0

I created a data frame of reviews from a website. The three columns are date, rating, and text. I want to only see 1 and 5 star reviews. I have tried everything below and get roughly the same error

df %>% filter(Rating = '1 star', Rating = '5 star')

df$Rating

[1] Date   Rating Text  
<0 rows> (or 0-length row.names)

None have worked. Here's the full code. The bit with the df is at the very bottom:

library(rvest)
library(tidyverse)

# Create url object ---------------------------------
url = "https://www.yelp.com/biz/24th-st-pizzeria-san-antonio?osq=Worst+Restaurant"

# Convert url to html object ------------------------
page <- read_html(url)

# Number of pages -----------------------------------
pageNums = page %>%
  html_elements(xpath = "//div[@class=' border-color--default__09f24__NPAKY text-align--center__09f24__fYBGO']") %>%
  html_text() %>%
  str_extract('of.*') %>% 
  str_remove('of ') %>% 
  as.numeric() 

# Create page sequence ------------------------------
pageSequence <- seq(from=0, to=(pageNums * 10)-10, by = 10)
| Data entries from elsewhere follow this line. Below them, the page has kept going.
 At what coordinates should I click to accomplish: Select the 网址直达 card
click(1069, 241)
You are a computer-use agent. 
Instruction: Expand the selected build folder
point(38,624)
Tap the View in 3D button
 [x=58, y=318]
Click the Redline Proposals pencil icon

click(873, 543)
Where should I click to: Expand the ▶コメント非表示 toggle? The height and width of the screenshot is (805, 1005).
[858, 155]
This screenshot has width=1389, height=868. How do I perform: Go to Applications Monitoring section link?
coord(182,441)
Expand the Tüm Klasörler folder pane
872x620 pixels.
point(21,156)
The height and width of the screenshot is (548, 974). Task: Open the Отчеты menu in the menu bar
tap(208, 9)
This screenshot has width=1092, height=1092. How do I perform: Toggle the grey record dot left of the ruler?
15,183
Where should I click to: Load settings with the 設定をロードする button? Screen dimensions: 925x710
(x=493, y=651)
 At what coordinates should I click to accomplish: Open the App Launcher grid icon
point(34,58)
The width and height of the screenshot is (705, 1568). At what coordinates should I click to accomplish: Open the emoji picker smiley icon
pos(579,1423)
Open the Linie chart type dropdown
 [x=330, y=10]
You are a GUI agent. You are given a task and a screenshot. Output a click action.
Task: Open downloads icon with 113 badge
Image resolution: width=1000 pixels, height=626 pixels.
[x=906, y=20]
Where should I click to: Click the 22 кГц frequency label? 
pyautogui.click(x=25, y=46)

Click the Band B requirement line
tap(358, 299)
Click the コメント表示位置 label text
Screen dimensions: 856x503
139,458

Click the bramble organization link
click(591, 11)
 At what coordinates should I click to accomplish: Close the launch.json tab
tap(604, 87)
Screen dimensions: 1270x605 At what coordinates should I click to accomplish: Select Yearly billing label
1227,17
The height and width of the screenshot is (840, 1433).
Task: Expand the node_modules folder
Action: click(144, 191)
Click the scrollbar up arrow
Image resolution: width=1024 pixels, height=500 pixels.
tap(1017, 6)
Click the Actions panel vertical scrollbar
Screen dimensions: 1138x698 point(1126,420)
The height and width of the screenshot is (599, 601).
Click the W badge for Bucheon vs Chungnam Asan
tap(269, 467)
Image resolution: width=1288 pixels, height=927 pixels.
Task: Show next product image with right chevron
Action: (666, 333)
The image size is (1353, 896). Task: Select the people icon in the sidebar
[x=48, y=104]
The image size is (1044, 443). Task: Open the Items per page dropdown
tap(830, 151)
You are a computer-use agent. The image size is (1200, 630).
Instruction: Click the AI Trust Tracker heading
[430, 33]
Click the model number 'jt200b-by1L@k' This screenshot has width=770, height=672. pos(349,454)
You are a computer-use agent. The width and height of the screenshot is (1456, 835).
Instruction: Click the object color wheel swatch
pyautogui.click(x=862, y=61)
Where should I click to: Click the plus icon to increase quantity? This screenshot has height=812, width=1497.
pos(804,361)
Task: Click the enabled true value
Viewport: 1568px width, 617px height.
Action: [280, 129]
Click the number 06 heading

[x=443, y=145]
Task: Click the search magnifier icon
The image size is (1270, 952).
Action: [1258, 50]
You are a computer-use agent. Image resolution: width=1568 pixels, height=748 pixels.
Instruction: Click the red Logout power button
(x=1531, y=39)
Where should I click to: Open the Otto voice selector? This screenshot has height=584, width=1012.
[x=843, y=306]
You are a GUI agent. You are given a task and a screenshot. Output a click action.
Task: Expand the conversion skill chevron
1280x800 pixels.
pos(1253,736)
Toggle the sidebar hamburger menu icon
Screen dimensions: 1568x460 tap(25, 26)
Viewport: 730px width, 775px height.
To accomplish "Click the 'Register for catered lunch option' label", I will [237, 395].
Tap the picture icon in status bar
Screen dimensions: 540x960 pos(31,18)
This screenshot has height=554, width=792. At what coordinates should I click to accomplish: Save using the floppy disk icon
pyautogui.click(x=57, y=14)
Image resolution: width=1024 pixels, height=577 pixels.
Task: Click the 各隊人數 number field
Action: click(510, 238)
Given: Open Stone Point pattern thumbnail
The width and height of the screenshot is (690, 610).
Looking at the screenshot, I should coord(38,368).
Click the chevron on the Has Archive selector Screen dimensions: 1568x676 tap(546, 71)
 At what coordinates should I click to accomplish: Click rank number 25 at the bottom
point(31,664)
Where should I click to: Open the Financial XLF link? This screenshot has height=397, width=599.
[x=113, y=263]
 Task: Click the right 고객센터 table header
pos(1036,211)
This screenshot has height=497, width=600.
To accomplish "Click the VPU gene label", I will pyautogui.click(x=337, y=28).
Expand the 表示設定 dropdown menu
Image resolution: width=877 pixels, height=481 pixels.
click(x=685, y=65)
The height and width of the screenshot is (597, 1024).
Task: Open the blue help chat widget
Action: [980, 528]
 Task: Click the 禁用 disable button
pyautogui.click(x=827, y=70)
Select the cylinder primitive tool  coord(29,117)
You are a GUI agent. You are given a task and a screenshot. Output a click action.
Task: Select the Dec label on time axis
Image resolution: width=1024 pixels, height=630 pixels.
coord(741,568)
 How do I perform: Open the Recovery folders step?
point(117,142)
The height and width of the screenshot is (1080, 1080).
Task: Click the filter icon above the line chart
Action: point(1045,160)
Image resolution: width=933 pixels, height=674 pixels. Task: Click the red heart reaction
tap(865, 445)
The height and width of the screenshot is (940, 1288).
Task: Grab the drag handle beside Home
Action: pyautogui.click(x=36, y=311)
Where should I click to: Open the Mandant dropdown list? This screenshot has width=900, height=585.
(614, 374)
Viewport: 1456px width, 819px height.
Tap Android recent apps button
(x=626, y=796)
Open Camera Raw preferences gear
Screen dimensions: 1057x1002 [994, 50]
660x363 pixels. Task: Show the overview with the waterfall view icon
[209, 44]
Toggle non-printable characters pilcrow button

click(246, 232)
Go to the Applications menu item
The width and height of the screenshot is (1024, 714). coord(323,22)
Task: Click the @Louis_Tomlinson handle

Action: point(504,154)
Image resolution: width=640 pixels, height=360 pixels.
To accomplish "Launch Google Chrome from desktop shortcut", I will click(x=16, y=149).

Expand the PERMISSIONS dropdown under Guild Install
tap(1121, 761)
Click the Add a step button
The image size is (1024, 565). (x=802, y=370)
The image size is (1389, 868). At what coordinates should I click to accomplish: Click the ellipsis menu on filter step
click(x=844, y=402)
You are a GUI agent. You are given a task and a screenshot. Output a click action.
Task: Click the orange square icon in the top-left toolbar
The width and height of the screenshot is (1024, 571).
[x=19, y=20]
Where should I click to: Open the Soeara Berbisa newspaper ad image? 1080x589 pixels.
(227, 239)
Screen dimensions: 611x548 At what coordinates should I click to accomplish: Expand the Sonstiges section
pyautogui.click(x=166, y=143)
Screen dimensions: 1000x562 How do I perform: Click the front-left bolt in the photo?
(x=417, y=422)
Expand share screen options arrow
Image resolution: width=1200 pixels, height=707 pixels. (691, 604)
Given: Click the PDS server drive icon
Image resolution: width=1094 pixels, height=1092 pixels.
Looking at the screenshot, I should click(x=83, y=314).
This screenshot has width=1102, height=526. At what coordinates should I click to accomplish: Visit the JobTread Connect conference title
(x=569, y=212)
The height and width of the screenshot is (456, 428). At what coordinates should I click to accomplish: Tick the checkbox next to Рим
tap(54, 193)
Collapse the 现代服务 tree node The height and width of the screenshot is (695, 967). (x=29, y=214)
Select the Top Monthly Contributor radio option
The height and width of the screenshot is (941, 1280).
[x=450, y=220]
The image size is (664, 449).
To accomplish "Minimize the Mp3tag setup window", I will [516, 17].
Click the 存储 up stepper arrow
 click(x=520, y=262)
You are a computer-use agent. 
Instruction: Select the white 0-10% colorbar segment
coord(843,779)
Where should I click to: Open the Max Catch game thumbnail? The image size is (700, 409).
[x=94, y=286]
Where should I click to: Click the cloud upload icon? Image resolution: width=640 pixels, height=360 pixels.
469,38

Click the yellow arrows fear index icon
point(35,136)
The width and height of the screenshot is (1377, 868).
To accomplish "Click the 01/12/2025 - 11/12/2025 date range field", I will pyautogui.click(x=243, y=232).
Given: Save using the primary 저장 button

# Create empty vectors to store data ----------------
review_date_all = c()
review_rating_all = c()
review_text_all = c()

# Create for loop -----------------------------------
for (i in pageSequence){
  if (i==0){
    page <- read_html(url) 
  } else {
    page <- read_html(paste0(url, '&start=', i))
  }
  
  # Review date ----
  review_dates <- page %>%
    html_elements(xpath = "//*[@class=' css-chan6m']") %>%
    html_text() %>%
    .[str_detect(., "^\\d+[/]\\d+[/]\\d{4}$")]
  
  # Review Rating ----
  review_ratings <- page %>%
    html_elements(xpath = "//div[starts-with(@class, ' review')]") %>%
    html_elements(xpath = ".//div[contains(@aria-label, 'rating')]") %>%
    html_attr('aria-label') %>%
    str_remove('rating')
  
  # Review text ----
  review_text = page %>%
    html_elements(xpath = "//p[starts-with(@class, 'comment')]") %>%
    html_text()
  
  # For each page, append these to appropriate vectors----
  review_date_all = append(review_date_all, review_dates)
  review_rating_all = append(review_rating_all, review_ratings)
  review_text_all = append(review_text_all, review_text)
}

# Create data frame ---------------------------------
df <- data.frame('Date' = review_date_all,
                 'Rating' = review_rating_all,
                 'Text'= review_text_all)
View(df)

What am I overlooking?

bandcar
  • 649
  • 4
  • 11
  • 1
    If your question is about an error, it will be useful to share what that error is. In this case I suspect the issue is you are using `filter(Rating = '1 star')` when you want `filter(Rating == '1 star')`. See here: https://stackoverflow.com/questions/28176650/what-is-the-difference-between-and – Jon Spring Mar 18 '22 at 05:34
  • You are so right! I must have deleted it when I was editing my post. I just added it back, but thankfully, someone was able to answer. – bandcar Mar 18 '22 at 06:07

1 Answers1

1

There's an issue with the Rating values in your df. There's an extra space at the end of every rating.

So you need to do something like this:

df1 <- df %>%
  filter(Rating == '1 star ' | Rating == '5 star ')

You can also remove the trailing whitespace using stringr library as follows:

library(stringr)
df1 <- df %>%
  mutate(Rating = str_squish(Rating)) %>%
  filter(Rating == '1 star' | Rating == '5 star')
Vishal A.
  • 1,373
  • 8
  • 19